» **TEXT FOR ANALYSIS**
Protecting your business against cybercriminals

Written by Rudi on May 17 2017

Protect against cyber crime

We are all aware cybercrime against businesses is becoming increasingly popular. Throughout the past week we’ve witnessed cyber attacks on the UKs National Health Service and many other high profile companies. The WannaCrypt hack took many businesses across the globe by surprise and halted the daily operations of a large proportion of those organisation.

Businesses are losing thousands of pounds every day, but worryingly, losing large quantities of critical data. Losing the data that makes up your business can be more damaging than losing money. With your sensitive business information in the hands of a criminal, not only are you at risk of losing your business, your customers are put in potential danger too.

Next year, May 2018 the new General Data Protection Regulation (GDPR) comes into effect, which means if an attack like this were to happen next year, businesses who haven’t taken the correct precautions to protect their data would be liable. The new law will require businesses to be transparent about the ways in which they share, store, discard and transfer their data - failure to comply will result in large fines.

To help prevent your business becoming the latest victim of cybercrime we’ve created a list of simple steps you can take to ensure the safety of your most valued information as well as protecting your clients. Now is the time to start putting measures into place to ensure you’re compliant by next year. And as we’ve seen in recent events, no business is entirely safe when online but with the right tools you can identify a potential threat before it escalates.

Continue reading to find out how you can help protect your business when online…

1. Create secure passwords

The majority of passwords are not secure. You may think they are, and you may be under the impression that no one is able to retrieve your personal data, but all it takes is for a cybercriminal to look at your social profile and the chances are all the information is on there somewhere.

» **INFORMATION SUPPLIED**
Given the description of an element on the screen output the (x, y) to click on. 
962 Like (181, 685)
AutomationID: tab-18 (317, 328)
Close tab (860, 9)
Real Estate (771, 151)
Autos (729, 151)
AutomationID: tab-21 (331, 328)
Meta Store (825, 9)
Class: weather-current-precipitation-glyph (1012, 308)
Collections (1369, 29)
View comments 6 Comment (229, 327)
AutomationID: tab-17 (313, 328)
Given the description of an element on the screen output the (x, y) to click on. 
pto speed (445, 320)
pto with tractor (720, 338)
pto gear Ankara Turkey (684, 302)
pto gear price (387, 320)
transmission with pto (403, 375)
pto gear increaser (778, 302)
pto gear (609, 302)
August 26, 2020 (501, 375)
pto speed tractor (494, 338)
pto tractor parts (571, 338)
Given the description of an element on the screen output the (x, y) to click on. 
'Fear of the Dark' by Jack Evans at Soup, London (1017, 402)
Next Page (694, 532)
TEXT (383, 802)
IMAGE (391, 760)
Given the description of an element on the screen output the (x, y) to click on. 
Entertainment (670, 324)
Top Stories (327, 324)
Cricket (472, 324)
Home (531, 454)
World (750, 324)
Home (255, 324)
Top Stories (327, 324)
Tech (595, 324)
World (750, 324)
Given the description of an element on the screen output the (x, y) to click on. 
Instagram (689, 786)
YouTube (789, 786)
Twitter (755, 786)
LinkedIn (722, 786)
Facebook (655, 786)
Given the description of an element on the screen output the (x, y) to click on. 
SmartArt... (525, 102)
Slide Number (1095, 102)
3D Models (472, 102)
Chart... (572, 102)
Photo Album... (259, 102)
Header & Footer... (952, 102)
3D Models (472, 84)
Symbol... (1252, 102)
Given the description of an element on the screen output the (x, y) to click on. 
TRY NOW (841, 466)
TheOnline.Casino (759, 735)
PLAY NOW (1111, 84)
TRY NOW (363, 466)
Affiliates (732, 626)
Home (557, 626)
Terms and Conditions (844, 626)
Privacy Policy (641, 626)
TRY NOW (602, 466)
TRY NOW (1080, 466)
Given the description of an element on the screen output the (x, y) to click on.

» **WHAT TO WORK ON**
Answer these questions from the text on protecting businesses against cybercriminals.
(a) Which UK organization does the text say was hit by cyber attacks in the past week?
(b) In what month and year does the text say the General Data Protection Regulation comes into effect?
(c) What is the first step in the text's list?
The records were drawn from a separate source.

» **WRITTEN RESPONSE**
(a) The UK's National Health Service.
(b) May 2018.
(c) Create secure passwords.